VOLANTE, DELUCA and KLINGER: University admissions tests like the SAT are under scrutiny especially in the age of COVID-19

Louis Volante, Professor of Education at Brock University; Christopher DeLuca, Associate Dean, School of Graduate Studies and Associate Professor in the Faculty of Education at Queen’s University; and Don A. Klinger, Pro Vice-Chancellor of Te Kura Toi Tangata Division of Education and Professor of Measurement, Assessment and Evaluation at University of Waikato, had a piece published in The Conversation about the potential end of university admissions testing in the United States and elsewhere.

They write:

“Many Grade 12 high school students are now looking ahead to post-secondary studies next fall. Those wishing to attend universities in the United States will see that the COVID-19 pandemic has accelerated the growing shift to test-optional university admissions policies — or scrapping entrance tests altogether. 

Due to COVID-19, many U.S. universities, including Yale, Cornell, Columbia and the University of Pennsylvania have announced they won’t require applicants for fall 2021 to write either the SAT or ACT.

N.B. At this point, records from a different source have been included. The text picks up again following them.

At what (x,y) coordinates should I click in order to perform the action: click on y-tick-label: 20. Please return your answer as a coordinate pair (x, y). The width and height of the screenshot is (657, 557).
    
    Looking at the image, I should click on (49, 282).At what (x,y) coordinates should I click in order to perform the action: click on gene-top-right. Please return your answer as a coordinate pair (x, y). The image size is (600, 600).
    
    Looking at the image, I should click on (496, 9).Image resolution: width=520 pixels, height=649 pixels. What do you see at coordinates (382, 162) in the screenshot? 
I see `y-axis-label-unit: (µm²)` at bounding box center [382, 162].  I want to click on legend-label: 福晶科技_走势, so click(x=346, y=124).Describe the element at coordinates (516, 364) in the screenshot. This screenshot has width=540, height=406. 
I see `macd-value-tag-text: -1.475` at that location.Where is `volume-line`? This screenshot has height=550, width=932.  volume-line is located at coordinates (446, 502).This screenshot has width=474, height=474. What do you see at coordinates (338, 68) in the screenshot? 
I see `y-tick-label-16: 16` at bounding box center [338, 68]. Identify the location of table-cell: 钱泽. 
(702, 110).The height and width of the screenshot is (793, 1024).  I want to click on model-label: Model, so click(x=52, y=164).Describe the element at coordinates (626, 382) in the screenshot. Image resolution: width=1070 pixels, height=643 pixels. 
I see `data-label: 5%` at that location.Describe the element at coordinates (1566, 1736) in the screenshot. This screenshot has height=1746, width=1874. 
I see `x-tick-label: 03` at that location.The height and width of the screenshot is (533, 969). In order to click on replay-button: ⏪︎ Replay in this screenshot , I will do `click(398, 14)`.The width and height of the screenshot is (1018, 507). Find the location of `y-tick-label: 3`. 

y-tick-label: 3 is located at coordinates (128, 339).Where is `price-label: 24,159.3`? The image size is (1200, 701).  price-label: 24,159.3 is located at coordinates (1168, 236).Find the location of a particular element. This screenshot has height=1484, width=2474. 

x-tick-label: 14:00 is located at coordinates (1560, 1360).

But even before the pandemic, entrance examinations were under scrutiny. The University of California voted in May to phase out both the SAT and the ACT as requirements for university admissions, largely due to concerns over racial and cultural bias. Other universities have made similar pronouncements.

Many people are wondering if the COVID-19 pandemic will spell the end of university admission testing altogether, and what the implications are for Canadian universities and the approximately 25,000 Canadian students that attend post-secondary institutions in the United States each year.”